The invitation was to write about a time I went on a hike. I am not a hiking person. I am a walking person. Or a running person.
But I thought about the hiking that Jesus, Peter, James, and John did up a mountain.
It wasn’t a fourteener, the big mountains in Colorado. But it wasn’t the hills that pass for elevation in southern Indiana, either. (Around our neighborhood in northeastern Indiana, 200 feet is elevation.)
It was an actual climb.
Four guys, three of them pretty excited that Jesus was taking them away from the rest of the group. Clearly there would be some special teaching or moments of insight or something to feel superior about.
And Jesus. Needing encouragement, aware of the future, aware of the constant chatter of Peter.
At the top of the climb, I’m guessing they sat for a bit.

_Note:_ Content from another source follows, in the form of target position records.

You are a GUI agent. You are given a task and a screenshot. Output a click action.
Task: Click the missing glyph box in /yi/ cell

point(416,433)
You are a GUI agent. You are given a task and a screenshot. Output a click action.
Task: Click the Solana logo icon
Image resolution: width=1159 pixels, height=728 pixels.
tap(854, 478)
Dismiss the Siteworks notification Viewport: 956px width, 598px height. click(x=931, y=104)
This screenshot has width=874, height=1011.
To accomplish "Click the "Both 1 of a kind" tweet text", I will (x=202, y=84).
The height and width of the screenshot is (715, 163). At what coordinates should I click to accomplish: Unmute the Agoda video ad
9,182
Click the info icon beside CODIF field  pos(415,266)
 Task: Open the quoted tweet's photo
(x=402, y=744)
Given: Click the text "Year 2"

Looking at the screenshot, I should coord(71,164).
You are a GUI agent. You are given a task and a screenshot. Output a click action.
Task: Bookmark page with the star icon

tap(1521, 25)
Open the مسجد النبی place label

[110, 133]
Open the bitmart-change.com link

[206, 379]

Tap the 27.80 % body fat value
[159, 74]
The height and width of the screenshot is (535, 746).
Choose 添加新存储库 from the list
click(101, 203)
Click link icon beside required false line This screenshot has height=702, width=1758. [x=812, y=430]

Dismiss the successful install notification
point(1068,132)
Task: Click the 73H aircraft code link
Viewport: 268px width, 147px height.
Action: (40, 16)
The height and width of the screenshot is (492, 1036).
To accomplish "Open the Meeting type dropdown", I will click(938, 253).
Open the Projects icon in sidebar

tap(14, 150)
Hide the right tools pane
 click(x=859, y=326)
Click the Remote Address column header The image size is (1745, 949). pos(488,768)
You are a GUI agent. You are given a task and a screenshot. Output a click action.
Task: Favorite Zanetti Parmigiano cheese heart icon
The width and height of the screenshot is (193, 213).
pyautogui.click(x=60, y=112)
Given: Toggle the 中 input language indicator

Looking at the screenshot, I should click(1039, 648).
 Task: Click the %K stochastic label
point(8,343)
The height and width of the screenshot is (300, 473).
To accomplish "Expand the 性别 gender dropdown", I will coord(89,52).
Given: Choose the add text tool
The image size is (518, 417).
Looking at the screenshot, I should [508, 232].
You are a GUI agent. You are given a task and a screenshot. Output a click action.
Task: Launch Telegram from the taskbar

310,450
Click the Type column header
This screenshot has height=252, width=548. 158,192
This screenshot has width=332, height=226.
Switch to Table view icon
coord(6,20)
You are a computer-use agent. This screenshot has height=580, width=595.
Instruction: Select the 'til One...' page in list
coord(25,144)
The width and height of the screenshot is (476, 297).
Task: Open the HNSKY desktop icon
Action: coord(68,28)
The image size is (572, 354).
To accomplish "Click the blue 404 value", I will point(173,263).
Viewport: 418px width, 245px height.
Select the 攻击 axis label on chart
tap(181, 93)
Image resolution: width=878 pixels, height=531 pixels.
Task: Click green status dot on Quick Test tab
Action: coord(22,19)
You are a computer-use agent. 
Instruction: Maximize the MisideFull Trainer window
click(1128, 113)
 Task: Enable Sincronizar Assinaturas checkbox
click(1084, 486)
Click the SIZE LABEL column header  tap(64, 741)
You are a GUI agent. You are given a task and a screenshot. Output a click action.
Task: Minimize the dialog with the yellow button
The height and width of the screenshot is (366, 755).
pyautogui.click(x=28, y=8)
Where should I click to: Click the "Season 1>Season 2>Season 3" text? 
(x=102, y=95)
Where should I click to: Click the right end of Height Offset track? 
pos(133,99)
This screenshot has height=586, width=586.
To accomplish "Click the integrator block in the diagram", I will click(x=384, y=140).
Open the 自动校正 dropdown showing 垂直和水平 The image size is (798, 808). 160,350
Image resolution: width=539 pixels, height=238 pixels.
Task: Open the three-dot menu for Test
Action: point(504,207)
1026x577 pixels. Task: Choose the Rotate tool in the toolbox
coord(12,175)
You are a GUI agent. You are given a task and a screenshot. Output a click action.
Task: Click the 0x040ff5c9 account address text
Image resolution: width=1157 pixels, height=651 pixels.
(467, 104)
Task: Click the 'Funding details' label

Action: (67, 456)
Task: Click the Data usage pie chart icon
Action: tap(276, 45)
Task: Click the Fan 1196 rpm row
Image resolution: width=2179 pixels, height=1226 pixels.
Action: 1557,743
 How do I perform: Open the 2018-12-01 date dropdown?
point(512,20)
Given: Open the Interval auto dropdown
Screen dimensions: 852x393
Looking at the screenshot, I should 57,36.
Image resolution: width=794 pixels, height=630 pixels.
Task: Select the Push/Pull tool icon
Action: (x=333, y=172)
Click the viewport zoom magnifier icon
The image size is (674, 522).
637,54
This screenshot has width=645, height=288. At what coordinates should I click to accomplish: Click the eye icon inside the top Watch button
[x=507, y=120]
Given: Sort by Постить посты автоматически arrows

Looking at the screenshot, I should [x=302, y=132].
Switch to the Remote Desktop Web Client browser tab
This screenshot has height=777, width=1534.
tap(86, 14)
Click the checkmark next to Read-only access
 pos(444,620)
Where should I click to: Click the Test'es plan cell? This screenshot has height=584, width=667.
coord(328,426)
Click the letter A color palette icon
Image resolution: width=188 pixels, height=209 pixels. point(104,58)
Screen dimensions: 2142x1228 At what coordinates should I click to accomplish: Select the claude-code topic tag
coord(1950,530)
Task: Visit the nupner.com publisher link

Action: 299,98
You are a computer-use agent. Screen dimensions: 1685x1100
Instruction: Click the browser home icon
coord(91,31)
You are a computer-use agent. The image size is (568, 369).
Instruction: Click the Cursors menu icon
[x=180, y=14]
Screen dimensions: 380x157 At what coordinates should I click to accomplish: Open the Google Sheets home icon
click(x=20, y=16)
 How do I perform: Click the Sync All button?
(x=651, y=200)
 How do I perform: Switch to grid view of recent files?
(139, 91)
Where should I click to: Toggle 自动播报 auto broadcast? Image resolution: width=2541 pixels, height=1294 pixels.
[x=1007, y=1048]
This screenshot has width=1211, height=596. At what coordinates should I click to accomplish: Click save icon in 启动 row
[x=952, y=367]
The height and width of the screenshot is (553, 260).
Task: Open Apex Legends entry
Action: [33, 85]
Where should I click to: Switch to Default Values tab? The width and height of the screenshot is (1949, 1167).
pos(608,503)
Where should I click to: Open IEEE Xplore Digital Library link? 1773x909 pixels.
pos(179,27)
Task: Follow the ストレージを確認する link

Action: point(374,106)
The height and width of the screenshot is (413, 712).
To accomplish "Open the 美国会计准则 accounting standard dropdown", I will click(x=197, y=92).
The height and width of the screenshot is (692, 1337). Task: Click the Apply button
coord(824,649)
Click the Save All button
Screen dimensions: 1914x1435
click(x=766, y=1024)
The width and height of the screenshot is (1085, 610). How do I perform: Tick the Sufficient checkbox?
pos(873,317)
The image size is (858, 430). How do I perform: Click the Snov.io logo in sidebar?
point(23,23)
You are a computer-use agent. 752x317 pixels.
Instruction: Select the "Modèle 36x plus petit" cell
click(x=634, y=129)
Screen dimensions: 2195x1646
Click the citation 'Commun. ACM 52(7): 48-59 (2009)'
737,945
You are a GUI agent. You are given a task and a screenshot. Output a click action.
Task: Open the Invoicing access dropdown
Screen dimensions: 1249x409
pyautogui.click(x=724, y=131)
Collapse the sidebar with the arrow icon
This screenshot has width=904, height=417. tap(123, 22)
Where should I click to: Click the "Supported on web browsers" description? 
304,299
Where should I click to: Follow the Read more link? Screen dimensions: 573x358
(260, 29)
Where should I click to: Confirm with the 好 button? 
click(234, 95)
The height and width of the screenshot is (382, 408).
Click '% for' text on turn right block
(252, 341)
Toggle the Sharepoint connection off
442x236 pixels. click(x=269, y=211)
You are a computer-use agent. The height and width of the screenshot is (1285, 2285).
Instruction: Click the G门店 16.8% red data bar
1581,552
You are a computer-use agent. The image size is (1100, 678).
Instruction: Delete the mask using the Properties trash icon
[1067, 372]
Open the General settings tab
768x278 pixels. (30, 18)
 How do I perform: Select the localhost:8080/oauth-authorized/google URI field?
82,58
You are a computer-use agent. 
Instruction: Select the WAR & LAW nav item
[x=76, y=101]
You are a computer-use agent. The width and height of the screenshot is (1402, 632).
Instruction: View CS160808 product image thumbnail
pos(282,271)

We don’t know. No one thought to write that part down. (Though Luke says they fell asleep.) Suddenly, there were two more people with them, Moses and Elijah. And Jesus with his guard down (and his glory up).
Moses and Elijah were talking about his departure, which, Luke says, he was going to accomplish in Jerusalem. So two men that Jesus had greeted when they left this life (Elijah in a chariot), were talking to him about what was coming. More than any of his living disciples, these two could talk with him about what was coming. Give him courage. Give him a moment of face-to-face understanding.
In the story of the transfiguration, Peter gets center stage for his incoherence. (“He didn’t know what he was saying,” is what Luke says.)
But I think that on that hike, Peter, James, and John were invited to bear witness to the respite God offered to God in the flesh. Suggesting that maybe we need to accept honest, refreshing conversation in tough times, too.